Once everything tested OK, we had to get the thing loaded onto the truck. The ramp on the 14' uhaul had a lip on either side that made it about 1" too narrow to wheel the machine right onto the truck. (This was when the knot in my stomach started to form!) 

The guy's neighbor had a tractor with a forklift on it, so he came over and lifted the machine into the air while the owner used his tractor with a bucket on the front to roll the machine onto the truck. This makes it sound like it was all a simple procedure, but I'm sure there was about a 15 minute time frame when I did not take a single breath! LOL

Once it was loaded and strapped down (we positioned it diagonally in the truck so the weight would be distributed) we headed for Missouri. We drove 2240 miles in 2 days, so we trucked and kept on trucking! When we finally arrived in Missouri, the uhaul drop-off location was located right behind our shop. The owner there was very gracious and gave us permission to use the 26' truck with the larger ramp to unload the machine.

Our plan was to use the bigger ramp to transfer the machine to the larger truck, and then use the ramp to unload the machine into the parking lot. Of course, the clearance on the bottom of the machine wouldn't clear the ramp edges so the wheels could roll onto the ramp. (Nothing in life is EVER simple, is it?)

We decided then, since we had the two trucks, we would use two small wooden/metal ramps to wheel the machine into the larger truck so that it would be straddled between the two trucks. We backed the two trucks together as closely as we could, and transferred the front wheels of the machine to the larger truck. Once we had one set of wheels on the 26' truck and the other set on the 14' truck, we SLOWLY pulled the trucks apart just enough to allow a forklift (owned/operated by my landlord) to get into position under the machine. 

The forklift raised the machine just barely enough to get the wheels off the truck, and we slowly pulled the trucks away. Then, the landlord slowly lowered the machine to the ground and we wheeled it into the shop.

It was a NERVE-WRACKING experience, but looking back, everything really went pretty smoothly considering all the things that could've gone wrong.

And let me tell you....the machine is a BEAUTY!!

The cost of the move was close to $2,000 and that included everything. The estimates we got from trucking companies far exceeded that amount by the time they crated the machine and hauled it as well. It was next to impossible to find a company that agreed not to unload the machine while it was in transit - so the $2K we spent not only allowed us to get the machine here, but to oversee that it was handled carefully during the trip.

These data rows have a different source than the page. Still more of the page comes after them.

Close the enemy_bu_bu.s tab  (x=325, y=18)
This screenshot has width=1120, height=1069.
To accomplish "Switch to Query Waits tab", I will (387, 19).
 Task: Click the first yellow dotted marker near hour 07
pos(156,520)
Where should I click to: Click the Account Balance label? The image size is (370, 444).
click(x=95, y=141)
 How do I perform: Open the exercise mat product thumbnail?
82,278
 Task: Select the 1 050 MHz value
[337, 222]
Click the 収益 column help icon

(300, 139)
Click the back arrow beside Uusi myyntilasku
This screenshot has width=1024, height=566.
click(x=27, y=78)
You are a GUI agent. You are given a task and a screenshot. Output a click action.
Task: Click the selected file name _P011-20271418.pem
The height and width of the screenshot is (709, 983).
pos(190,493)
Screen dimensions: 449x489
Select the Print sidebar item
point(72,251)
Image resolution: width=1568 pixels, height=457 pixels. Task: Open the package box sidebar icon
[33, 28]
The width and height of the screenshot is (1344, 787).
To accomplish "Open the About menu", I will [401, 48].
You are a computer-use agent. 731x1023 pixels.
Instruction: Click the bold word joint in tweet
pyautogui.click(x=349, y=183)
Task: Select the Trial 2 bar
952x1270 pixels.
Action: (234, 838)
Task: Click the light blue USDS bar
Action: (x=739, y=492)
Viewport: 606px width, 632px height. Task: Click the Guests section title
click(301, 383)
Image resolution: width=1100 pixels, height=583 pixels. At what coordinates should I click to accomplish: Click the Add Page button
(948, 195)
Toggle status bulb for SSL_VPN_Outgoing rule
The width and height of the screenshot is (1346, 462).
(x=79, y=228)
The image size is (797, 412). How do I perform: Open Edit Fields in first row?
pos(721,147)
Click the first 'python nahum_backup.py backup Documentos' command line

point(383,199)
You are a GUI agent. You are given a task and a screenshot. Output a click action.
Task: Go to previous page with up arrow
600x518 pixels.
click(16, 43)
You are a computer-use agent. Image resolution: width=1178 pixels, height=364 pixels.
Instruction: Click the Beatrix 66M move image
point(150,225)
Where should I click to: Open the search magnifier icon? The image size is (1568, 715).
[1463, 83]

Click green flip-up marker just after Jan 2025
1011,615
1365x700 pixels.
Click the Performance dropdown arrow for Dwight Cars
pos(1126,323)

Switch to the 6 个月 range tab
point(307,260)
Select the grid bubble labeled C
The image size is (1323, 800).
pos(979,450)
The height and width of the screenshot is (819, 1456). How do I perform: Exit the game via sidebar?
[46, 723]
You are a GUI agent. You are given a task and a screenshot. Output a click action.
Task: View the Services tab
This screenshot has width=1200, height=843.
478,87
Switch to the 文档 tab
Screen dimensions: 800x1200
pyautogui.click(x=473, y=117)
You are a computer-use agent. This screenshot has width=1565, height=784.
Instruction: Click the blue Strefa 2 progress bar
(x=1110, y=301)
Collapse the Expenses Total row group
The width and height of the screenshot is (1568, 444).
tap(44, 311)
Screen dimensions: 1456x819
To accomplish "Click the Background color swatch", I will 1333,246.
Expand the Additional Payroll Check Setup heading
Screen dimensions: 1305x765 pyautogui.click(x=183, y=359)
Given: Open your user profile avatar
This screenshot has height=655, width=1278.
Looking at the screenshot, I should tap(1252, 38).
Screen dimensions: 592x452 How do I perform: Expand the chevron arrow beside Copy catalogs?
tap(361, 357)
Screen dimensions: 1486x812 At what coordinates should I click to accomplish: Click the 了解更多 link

The only thing I would recommend is to try to find a machine closer to you! There were many times on that trip I questioned why God couldn't seem to lead me to a machine I could've bought in Illinois or Arkansas! LOL


----------



## jemmyell (Jan 26, 2010)

Hi Sandy,

Congratulations!

I am glad to see you take the next step up. I know you have been wanting to do this for a while.

I will get my first commercial machine in January. I have bought Embird and everybody is learning all that they can.

-James Leonard


----------



## lizziemaxine (Nov 14, 2007)

crackerjackshack said:


> The only thing I would recommend is to try to find a machine closer to you! There were many times on that trip I questioned why God couldn't seem to lead me to a machine I could've bought in Illinois or Arkansas! LOL


My stomach was in knots just reading about this adventure. I am so glad it worked out for you.


----------



## crackerjackshack (Dec 4, 2009)

Yes, James, we have been waiting for the right opportunity to upgrade and when we saw this machine and how well it would fit into our setup, we made the jump.

Hope you are enjoying Embird! I love it! Let me know if you have any questions or if I can be of help.


----------



## tfalk (Apr 3, 2008)

LOL, I can certainly appreciate what you went through! We had to get our SWF-1501T down into our basement... fortunately we have bilco doors on the back of the house and were able to remove the steps. A friend about a mile away has a greenhouse and let me borrow his forklift - you should have seen the look on my neighbors faces when I came driving down the street with it  We strapped from the forks down to the machine, lifted it up, moved it over the hole and lowered it down to the basement floor. Took all of 5 minutes once we got everything positioned but like you said, talk about nerve wracking...

Good luck with the new toy!


----------



## crackerjackshack (Dec 4, 2009)

Good to know I'm not the only crazy loon on a forklift!


----------